▸ Assignment
Please carry on the client classification text beyond its last line.

▸ Provided text
-*-

I think we also need some example for comparison of some specific option
fields, which seems to be quite frequent use case. So, rather than
matching the whole option we may sometimes do:

"test": ["vendor-class-identifier[2], "eq", "docsis3.0"]

where [2] is an index of the option field. Note that we don't track
names of the fields.

One also has to note that the options have suboptions. These options
have to be referenced somehow. Maybe we don't need to do it for 1.0 but
some form of encapsulation notation would be needed.

> 
> Use of class information
> ---
> The current classification scheme requires that for a configuration
> block to be used, it must either contain no class name or, if it does,
> the name must match the class associated with the packet.
> 
> The most frequent use of client classification would be to return a
> specific address or set of options to the client depending on its class.

-*-

▸ Source material
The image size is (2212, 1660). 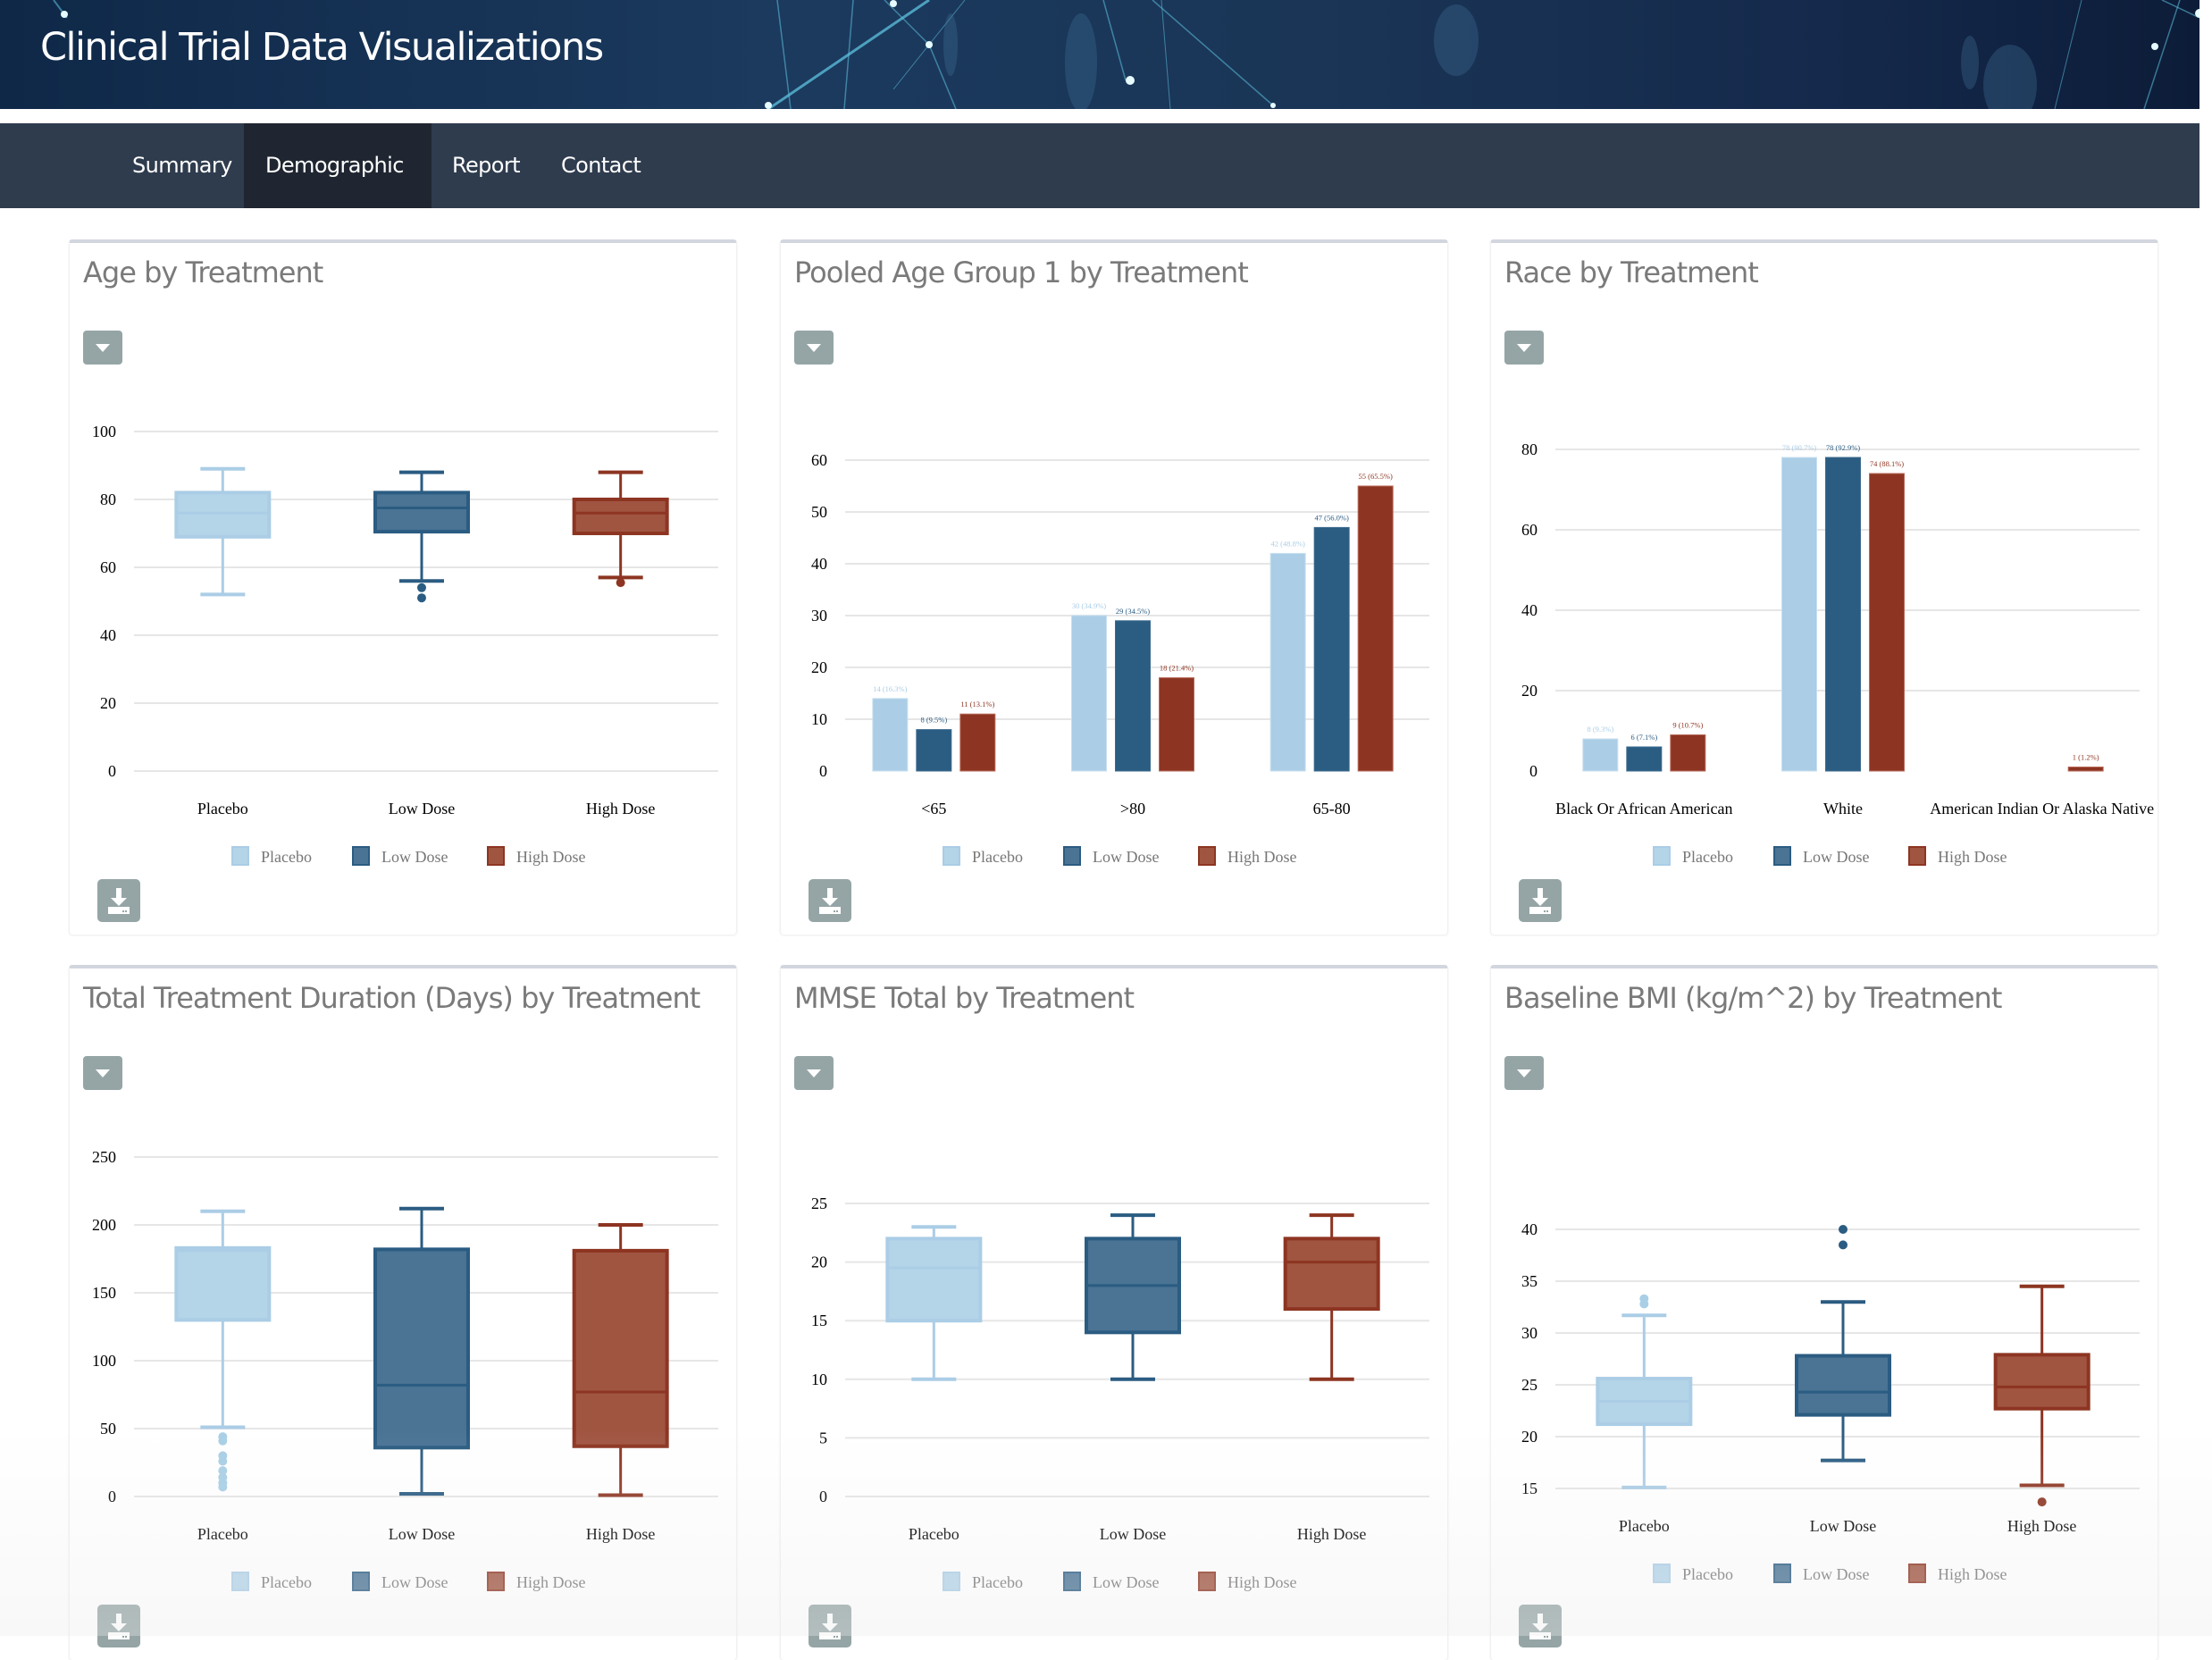 I want to click on x-tick-label: >80, so click(x=1133, y=808).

-*-

▸ Reply to the task
> 
> The Kea manual already illustrates how a specific address can be
> returned (by incorporating the "client-class" keyword in a "subnet"
> clause (section 7.2.13.1). As a subnet within a subnet{4,6} clause can
> already contain options that override the global data, maybe the
> quickets way to allow the choice of options based on class is to permit
> overlapping subnets and pools within the subnet clauses.  This is
> illustrated in the fuller example, below:
> 
> 
> "Dhcp4": {
>     "client-classes": [
>         {
>             "name": "foo",
>             "test": ["chaddr[0:8]", "eq", "08002b02"]
>         },
>         {
> # If we allow a class name to appear multiple times, we
> # can implement a simple "OR" operation with no extra
> # effort.
>             "name": "foo",
>             "test": ["chaddr[0:8]", "eq", "00de3322"]
>         },
>         {
>             "name": "bar",
>             "test": ["vendor-class-identifier", "match", "docsis"]
>         },
>     ],
>     "subnet4": [
>         {
>             "subnet": "192.0.2.0/24",
>             "pools": [{ "pool": "192.0.2.10 - 192.0.2.20" }],
>             "client-class": "foo",
>             "option-data": [
>                 {
>                     "name": "domain-name-servers",
>                     "code": 6,
>                     "space": "dhcp4",
>                     "csv-format": true,
>                     "data": "192.0.2.3"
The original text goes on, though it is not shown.